BEGIN Text under study
But I knew how crafty and manipulative those rehab and AA types were. I knew that these people were out to convince me that I was an alcoholic even though, at that point, I didn't even like drinking. I knew because a sober friend had taken me to a few AA meetings a year or so earlier and I remembered very clearly her friend calmly explaining to me that my distinction -- that I was an addict and not an alcoholic -- didn't make one bit of difference to her.

"They're the same," the girl said, while sighing in what I perceived to be a sanctimonious way. And boy did I argue her down -- trotting out every example, defense point and anecdote I could. Had I had more notice, I'd probably have prepared actual flow charts. I was fairly certain I'd won that argument, too. I got the official word on that a few days later, when the friend who'd been taking me to meetings stalled when I asked if I could go with her to another. She explained that I made her friend uncomfortable. "She said you remind her too much of what she was like when she was still 'in her disease,'" my friend explained. "You can't come to meetings with us anymore." Shortly thereafter, that friend drifted away from me.

You'd better believe that I used this as ammunition against AA and meetings and sobriety for a good while. But then, when things got undeniably worse, I made a deal with myself: I'd go to rehab but I wouldn't subject myself to any of that AA stuff. AA was where they told perfectly nice drug addicts that they were also alcoholic. AA was where my incredibly logical arguments -- about how I didn't even drink that much and about how drinking didn't ever motivate me to do drugs -- were ignored.

So I was prepared when my counselor at rehab asked me if I was an alcoholic. "Nope," I answered. "I'm a straight-up drug addict. Cocaine. And pills, too -- but those aren't for fun, they're just to sleep or calm down or whatever." I un-crossed my arms, sure that he would be so swayed by my honesty about all the drugs I'd been doing that he'd let me off the hook.
END Text under study
BEGIN Information supplied
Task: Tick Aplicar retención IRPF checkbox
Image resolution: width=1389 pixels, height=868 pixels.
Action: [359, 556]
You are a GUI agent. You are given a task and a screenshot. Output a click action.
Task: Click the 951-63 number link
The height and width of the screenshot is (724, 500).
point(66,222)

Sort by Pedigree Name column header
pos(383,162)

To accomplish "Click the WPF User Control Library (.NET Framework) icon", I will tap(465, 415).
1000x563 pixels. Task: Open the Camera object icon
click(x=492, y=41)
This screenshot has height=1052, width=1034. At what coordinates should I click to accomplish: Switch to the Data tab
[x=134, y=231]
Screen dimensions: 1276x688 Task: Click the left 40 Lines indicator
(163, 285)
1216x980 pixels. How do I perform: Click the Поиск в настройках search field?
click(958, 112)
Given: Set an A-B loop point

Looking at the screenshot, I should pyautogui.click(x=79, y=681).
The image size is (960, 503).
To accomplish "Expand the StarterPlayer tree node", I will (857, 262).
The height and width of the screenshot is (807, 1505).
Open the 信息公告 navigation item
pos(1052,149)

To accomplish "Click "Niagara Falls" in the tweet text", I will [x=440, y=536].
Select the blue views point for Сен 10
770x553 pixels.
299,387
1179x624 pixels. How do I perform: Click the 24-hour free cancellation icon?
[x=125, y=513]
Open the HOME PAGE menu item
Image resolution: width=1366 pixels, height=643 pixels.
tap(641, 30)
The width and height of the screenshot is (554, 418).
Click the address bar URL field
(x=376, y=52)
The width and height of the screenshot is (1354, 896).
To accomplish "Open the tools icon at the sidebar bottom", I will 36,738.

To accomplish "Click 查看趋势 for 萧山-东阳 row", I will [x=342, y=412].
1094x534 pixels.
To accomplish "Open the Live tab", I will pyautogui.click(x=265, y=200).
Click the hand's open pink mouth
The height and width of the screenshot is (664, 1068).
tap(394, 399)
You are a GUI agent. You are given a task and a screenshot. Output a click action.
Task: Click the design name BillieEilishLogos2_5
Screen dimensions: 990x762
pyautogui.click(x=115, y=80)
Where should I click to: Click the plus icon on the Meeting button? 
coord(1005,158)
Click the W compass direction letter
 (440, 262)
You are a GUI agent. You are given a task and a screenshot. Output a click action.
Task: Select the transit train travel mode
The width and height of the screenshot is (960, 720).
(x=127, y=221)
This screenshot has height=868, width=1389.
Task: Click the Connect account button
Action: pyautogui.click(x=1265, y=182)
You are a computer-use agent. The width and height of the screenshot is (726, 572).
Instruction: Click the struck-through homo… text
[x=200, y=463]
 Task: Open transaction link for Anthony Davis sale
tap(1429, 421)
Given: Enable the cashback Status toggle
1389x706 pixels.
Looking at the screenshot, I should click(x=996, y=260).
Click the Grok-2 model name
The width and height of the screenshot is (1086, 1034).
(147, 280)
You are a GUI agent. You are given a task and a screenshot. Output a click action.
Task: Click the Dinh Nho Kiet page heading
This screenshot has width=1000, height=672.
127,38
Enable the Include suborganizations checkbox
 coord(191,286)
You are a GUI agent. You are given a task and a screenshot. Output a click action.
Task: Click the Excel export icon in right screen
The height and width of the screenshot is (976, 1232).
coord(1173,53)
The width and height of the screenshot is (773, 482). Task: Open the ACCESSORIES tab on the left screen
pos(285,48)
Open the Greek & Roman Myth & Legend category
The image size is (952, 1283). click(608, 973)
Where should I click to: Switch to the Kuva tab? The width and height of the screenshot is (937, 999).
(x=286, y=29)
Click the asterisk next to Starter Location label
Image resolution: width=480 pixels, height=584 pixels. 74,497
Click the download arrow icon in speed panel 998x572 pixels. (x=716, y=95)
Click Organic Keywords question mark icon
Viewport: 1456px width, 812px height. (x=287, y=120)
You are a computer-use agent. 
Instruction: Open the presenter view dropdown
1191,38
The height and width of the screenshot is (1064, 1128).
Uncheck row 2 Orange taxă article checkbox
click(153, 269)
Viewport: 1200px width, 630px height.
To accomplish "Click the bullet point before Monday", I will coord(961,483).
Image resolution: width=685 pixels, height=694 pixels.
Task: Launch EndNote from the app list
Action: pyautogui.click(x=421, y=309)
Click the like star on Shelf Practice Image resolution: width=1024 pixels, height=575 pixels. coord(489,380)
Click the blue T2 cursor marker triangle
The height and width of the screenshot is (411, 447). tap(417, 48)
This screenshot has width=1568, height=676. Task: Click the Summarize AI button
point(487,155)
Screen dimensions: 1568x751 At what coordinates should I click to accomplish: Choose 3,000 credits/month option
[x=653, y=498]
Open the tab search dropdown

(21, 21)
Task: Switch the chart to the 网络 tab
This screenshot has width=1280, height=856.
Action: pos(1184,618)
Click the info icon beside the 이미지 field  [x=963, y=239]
END Information supplied
What you have to do:
Extend the personal account of addiction and rehab, beginning immediately after its final sentence.

Answer space:
"Uh huh," he said, nodding. Now, I really liked this man. This was a man who, though I was as lost and terrified and overwrought as I'd ever been, made me feel safe and comfortable. He was so very kind and gentle and he was the first person I'd ever heard talking about recovery in a way that didn't make it sound awful. So when he posed his next question, I was only willing to take it into consideration because I liked him so much. And that next question went like this: "Given that you're not an alcoholic, why don't you take some time off of drinking?"

"Sure," I responded. I didn't tell him that I'd quit drinking once before and had made it 10 days -- 10 stressful, horrific days where I'd talked incessantly to anyone who would listen and many who wouldn't about how I was "x" number of days off drinking, 10 days during which I'd taken a liberal amount of painkillers and hypnotics. But things were different now. I was in rehab. I could make it longer than 10 days -- and without the pills.

"Great," he said. "How about you take off... I don't know -- a year?"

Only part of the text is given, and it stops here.